Joe Biden se ha distinguido por su pragmatismo, no por ser un promotor de cambios, lo que le permitió estar como senador detrás de proyectos tan disímbolos como la invasión a Irak de Bush con base en la falsedad sobre las armas de destrucción masiva; apoyó la imposición de la guerra a las drogas en nuestro territorio durante el gobierno de Calderón, y votó a favor del salvamento de los bancos después del desplome de las hipotecas subprime de 2008.
Sólo por el escándalo que representa Trump, es posible esperar que Biden aplique algunos correctivos, pero no que se proponga separar efectivamente el gran poder económico corporativo y financiero del de su gobierno, para poder corregir a fondo los grandes desequilibrios del sistema.

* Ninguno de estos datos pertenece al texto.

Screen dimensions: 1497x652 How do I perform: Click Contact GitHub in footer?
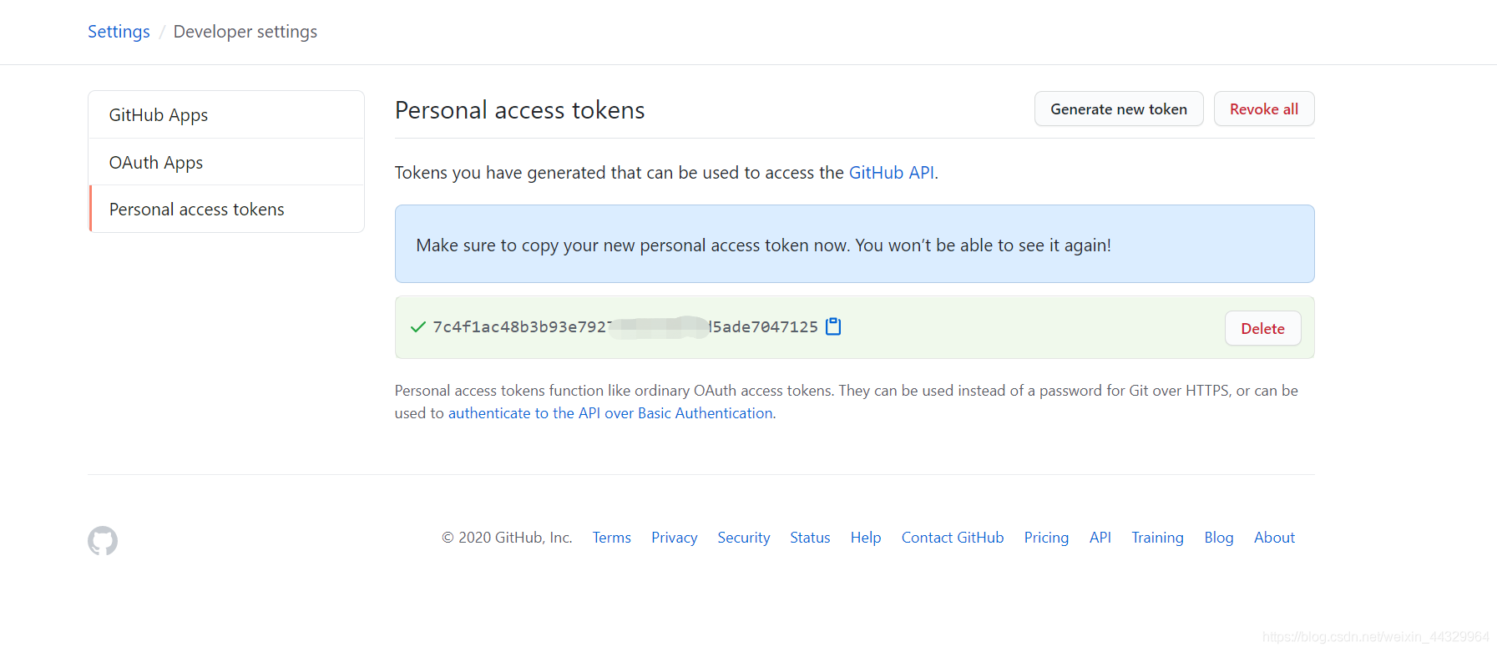click(x=952, y=538)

No hay un consenso sobre cuáles son esos desequilibrios y cómo atacarlos; son muchos y están interrelacionados, van desde el cambio de fuentes de energía para mitigar el calentamiento global hasta la precariedad generalizada de los empleos y de salarios reales, el endeudamiento de empresas y clases medias en riesgo de ser impagables y la abismal desigualdad en el reparto de riqueza e ingresos.
A todos esos temas se ha referido Biden. Falta ver su integración coherente en un proyecto de gobierno que tendría que estar decididamente cercano a las necesidades sociales y a “sana” distancia de los intereses de los grandes negocios.